New York Islanders, Barry Trotz: The hiring of Trotz was one of the bright spots in a summer of pain for the Islanders, as the veteran bench boss comes in with a shiny new Stanley Cup title on his resume. This will be a big feeling-out season for the post-Tavares Islanders and having a steady voice behind the bench will help. In terms of results, Trotz and new GM Lou Lamoriello will bring accountability – but that probably won’t translate into a lot of wins this first season. New York is beginning a new epoch and it will take some time for more success to come.


New York Rangers, David Quinn: Though he’s a rookie NHL head coach, Quinn finds himself in a pretty nice situation for Year 1: we know the Rangers are rebuilding and we know there are some promising youngsters who will make their cases as regulars this fall. Quinn is a great communicator and as a former NCAA coach with Boston University, we know he can work with the youth. Whether or not the Rangers make the playoffs this year is almost immaterial; it’s all about laying a foundation and a new system under Quinn.
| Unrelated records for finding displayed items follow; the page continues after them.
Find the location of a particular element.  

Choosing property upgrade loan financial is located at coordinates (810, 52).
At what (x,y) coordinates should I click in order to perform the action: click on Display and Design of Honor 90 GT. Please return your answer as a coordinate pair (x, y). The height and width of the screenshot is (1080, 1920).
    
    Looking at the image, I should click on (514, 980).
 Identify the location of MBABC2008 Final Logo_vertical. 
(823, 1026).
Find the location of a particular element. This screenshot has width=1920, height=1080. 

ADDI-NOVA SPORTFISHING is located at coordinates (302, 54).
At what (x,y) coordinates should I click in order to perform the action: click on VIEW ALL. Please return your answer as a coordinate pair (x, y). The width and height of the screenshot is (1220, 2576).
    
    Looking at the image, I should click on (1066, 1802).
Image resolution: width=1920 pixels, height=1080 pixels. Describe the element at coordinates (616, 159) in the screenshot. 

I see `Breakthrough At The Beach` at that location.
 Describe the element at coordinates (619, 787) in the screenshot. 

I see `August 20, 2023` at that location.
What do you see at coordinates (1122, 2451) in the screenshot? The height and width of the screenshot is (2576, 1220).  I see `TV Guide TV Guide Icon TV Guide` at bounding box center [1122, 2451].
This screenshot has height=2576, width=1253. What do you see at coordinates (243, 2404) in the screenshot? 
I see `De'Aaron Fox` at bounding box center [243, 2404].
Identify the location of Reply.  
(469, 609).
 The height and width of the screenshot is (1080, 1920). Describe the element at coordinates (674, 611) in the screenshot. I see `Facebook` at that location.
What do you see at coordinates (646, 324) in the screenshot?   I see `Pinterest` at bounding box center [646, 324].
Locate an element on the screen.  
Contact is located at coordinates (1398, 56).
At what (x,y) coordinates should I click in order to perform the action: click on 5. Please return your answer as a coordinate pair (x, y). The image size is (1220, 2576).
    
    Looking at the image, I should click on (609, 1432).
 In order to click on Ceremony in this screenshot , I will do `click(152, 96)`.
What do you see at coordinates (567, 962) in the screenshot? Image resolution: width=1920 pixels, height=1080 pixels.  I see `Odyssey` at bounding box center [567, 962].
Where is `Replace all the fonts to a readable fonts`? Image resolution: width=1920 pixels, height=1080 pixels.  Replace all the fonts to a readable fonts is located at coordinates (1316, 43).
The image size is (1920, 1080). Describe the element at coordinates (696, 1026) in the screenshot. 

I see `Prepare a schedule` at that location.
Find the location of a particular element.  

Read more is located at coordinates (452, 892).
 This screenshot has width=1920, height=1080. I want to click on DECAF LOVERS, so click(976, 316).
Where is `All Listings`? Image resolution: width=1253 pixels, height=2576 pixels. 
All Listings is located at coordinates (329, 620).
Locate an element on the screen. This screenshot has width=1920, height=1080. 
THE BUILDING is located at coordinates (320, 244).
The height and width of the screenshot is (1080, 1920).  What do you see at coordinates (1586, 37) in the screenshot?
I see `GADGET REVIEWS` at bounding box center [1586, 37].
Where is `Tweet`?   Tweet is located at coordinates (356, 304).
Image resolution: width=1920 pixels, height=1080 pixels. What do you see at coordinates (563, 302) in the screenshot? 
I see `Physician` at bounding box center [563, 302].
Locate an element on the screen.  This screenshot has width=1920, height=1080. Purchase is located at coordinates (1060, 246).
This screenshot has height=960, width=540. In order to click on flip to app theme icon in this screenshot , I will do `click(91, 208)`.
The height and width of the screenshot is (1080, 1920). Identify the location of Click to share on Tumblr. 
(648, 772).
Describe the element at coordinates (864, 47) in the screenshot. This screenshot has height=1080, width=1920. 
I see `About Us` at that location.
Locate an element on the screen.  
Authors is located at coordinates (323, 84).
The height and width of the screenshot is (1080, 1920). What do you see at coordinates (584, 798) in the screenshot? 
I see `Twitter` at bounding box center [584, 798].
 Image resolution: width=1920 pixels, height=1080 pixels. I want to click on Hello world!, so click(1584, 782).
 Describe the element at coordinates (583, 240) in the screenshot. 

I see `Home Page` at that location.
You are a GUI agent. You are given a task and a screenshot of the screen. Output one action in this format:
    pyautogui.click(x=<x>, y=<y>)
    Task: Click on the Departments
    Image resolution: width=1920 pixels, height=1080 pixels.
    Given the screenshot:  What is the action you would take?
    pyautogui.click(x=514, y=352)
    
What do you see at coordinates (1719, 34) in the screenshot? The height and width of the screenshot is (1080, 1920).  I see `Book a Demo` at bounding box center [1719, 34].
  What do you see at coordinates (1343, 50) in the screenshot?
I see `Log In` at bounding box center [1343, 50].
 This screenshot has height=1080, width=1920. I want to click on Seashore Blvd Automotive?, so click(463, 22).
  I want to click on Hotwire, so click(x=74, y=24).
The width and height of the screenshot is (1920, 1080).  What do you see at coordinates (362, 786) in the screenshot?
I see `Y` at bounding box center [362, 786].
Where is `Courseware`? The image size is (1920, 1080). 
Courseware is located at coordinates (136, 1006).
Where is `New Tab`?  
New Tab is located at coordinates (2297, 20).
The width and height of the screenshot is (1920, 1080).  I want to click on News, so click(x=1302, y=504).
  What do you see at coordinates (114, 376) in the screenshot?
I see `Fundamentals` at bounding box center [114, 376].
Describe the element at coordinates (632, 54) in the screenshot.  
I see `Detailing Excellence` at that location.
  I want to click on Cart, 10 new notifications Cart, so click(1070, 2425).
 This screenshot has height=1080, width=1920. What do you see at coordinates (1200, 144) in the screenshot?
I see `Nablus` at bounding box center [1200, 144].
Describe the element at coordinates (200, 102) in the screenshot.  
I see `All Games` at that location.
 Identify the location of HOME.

Washington, Todd Reirden: In a different sense, Reirden will have the same level of external pressure in Washington as Trotz does in New York. Reirden of course worked under Trotz in Washington and now takes over the big job with the Capitals, who are riding that sweet, sweet wave of victory through a summer of good vibes. Reirden’s work with the defense corps really helped shape that championship team, so his value is known. The Capitals could very well make another run at the title, given that nearly the entire roster returns this fall – but should the team lose in the first round, I can’t imagine a lot of Washington fans will mind (at least for one year).